贫道子诗词《水波吟》
水波留无痕,化魂藏库生,容光再出发,随喜度量衡。
《水波吟》四句十六字,以水为喻,构建起一套完整的生命哲学体系。首句“水波留无痕”破现象之执——波痕乃暂现之相,其消逝非消亡,而是转入深层存在,恰如《庄子》“藏舟于壑”的隐喻,点出“化魂藏库生”的本体论转向。这里的“库”非实体仓库,而是《道德经》“玄牝之门”的变奏,是生生之德的潜在场域,水波之魂在此积蓄为宇宙原初的创生势能。
第三句“容光再出发”是时间的顿挫:光非旧光,波非旧波,却以“容”字接通《周易》“日新之谓盛德”,将线性时间扭转为螺旋上升的“无痕—藏库—再出发”循环。

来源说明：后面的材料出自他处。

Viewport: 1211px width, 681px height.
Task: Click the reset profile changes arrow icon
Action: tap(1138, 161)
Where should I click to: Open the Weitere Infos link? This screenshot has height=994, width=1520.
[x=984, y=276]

末句“随喜度量衡”骤然提至价值层面——水波本无量,却以“随喜”之心自建尺度,暗合王阳明“心外无理”的良知准则:外在的度量衡终须内在的喜乐印证,正如禅宗“平常心是道”,将宇宙律令内化为生命当下的直观。
全诗呈现“现象—本体—时间—价值”的逻辑链条,却以水波意象浑然统一。其精妙处在于“藏库”与“度量衡”的对峙:前者是集体无意识的原型积淀,后者是个体生命的意义创造;而“随喜”恰是二者间的桥梁,让历史性的“库”与当下性的“衡”在“容光”中达成和解。这让人想起程颢“万物静观皆自得”的观照方式——水波无痕,却于静观中显现全部存在的重量。

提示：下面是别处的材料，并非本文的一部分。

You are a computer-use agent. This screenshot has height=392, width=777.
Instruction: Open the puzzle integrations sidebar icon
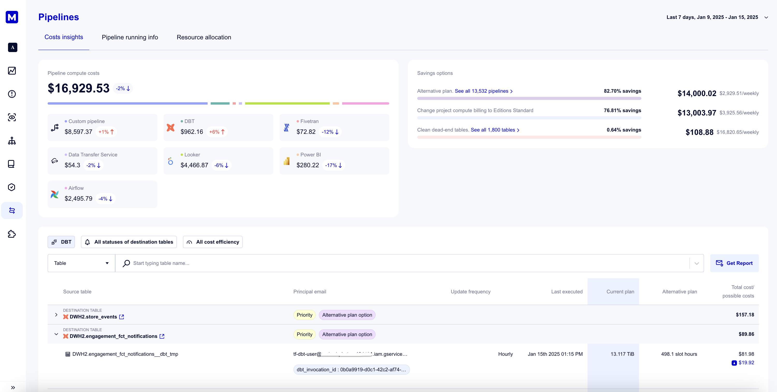[x=12, y=234]
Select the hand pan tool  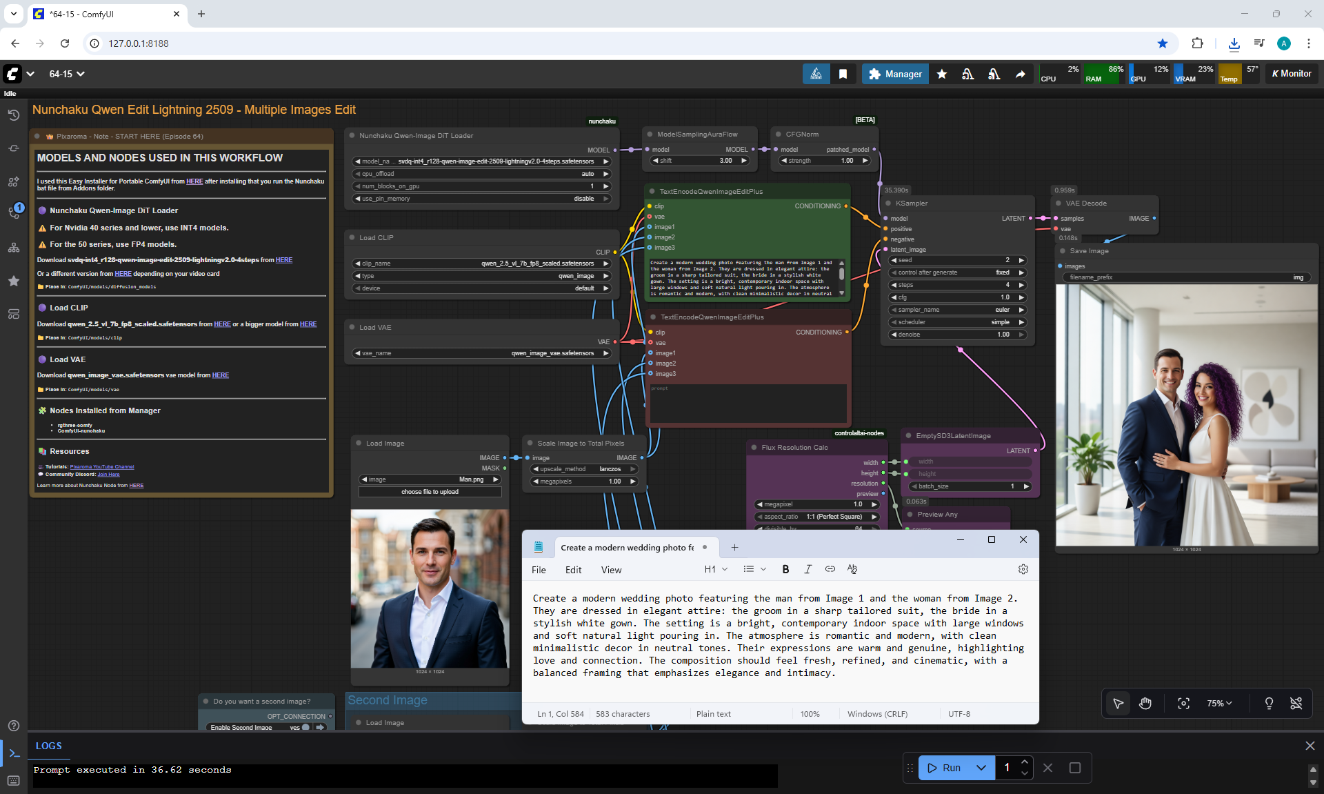coord(1145,703)
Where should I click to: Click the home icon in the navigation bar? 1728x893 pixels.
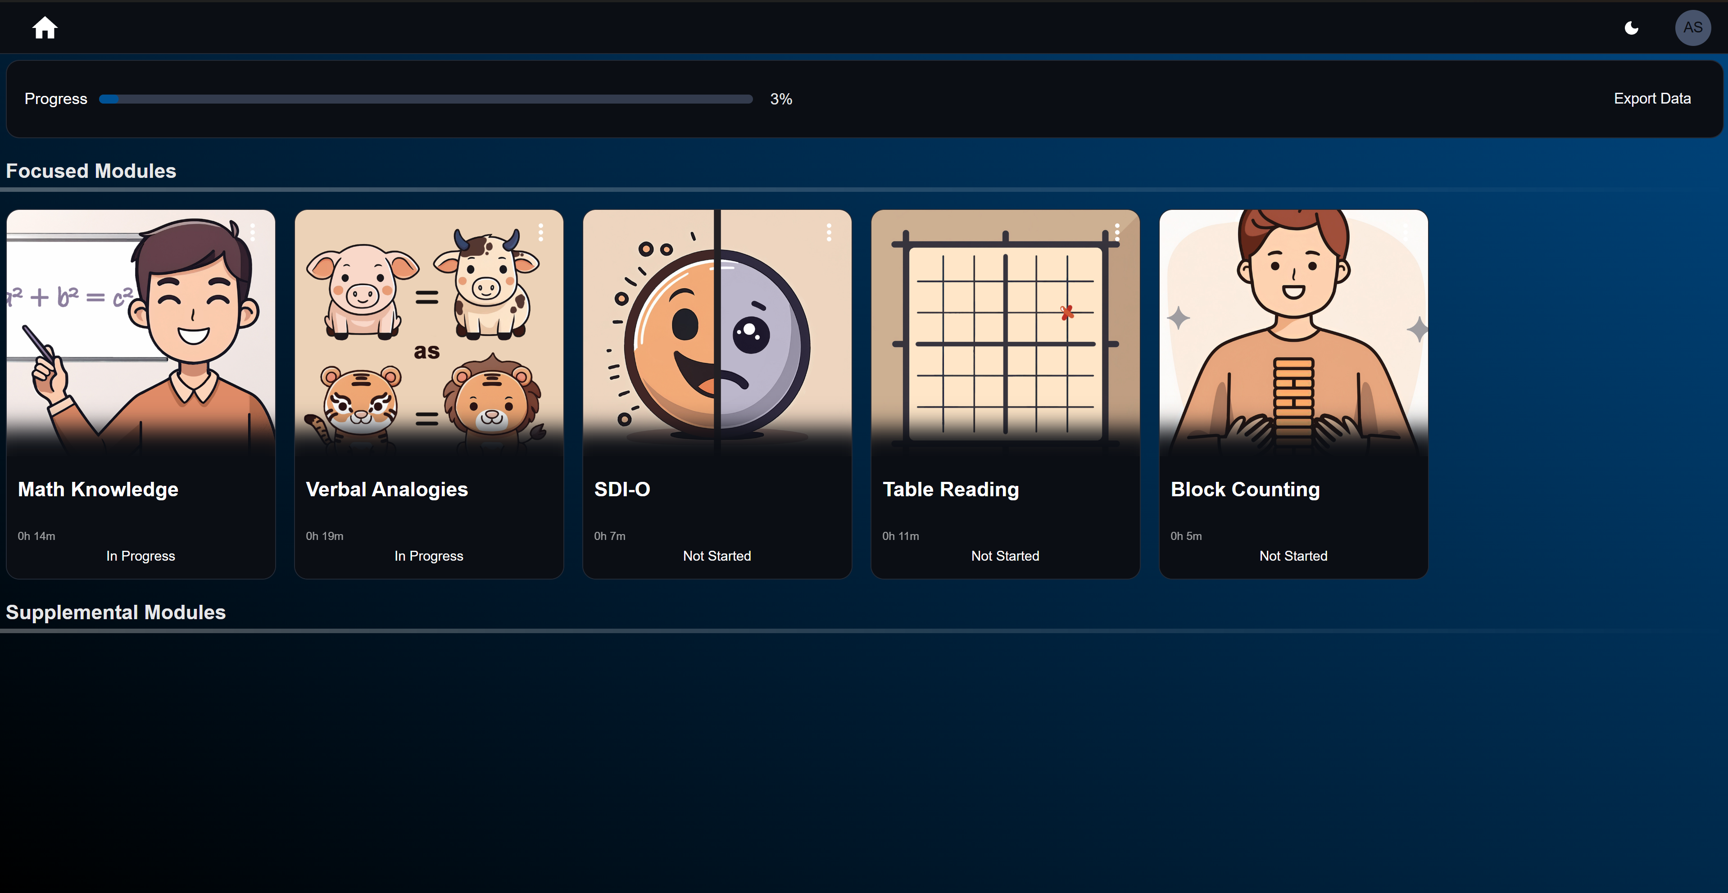click(x=44, y=28)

当代人困于意义荒漠,《水波吟》给出回归本源的路径:不向外觅尺度,而在水波生灭处见“藏库”的永恒;不执着于“痕”的留存,却于“再出发”中激活“容光”的崭新。最终,这首诗以水的流动证得“大制不割”的道家真谛,亦暗合“一念万年”的佛家时空观,在十六字间完成了一场跨越儒释道的哲学圆融。水波吟罢,方知“度量衡”不在彼岸,恰在此心“随喜”的刹那。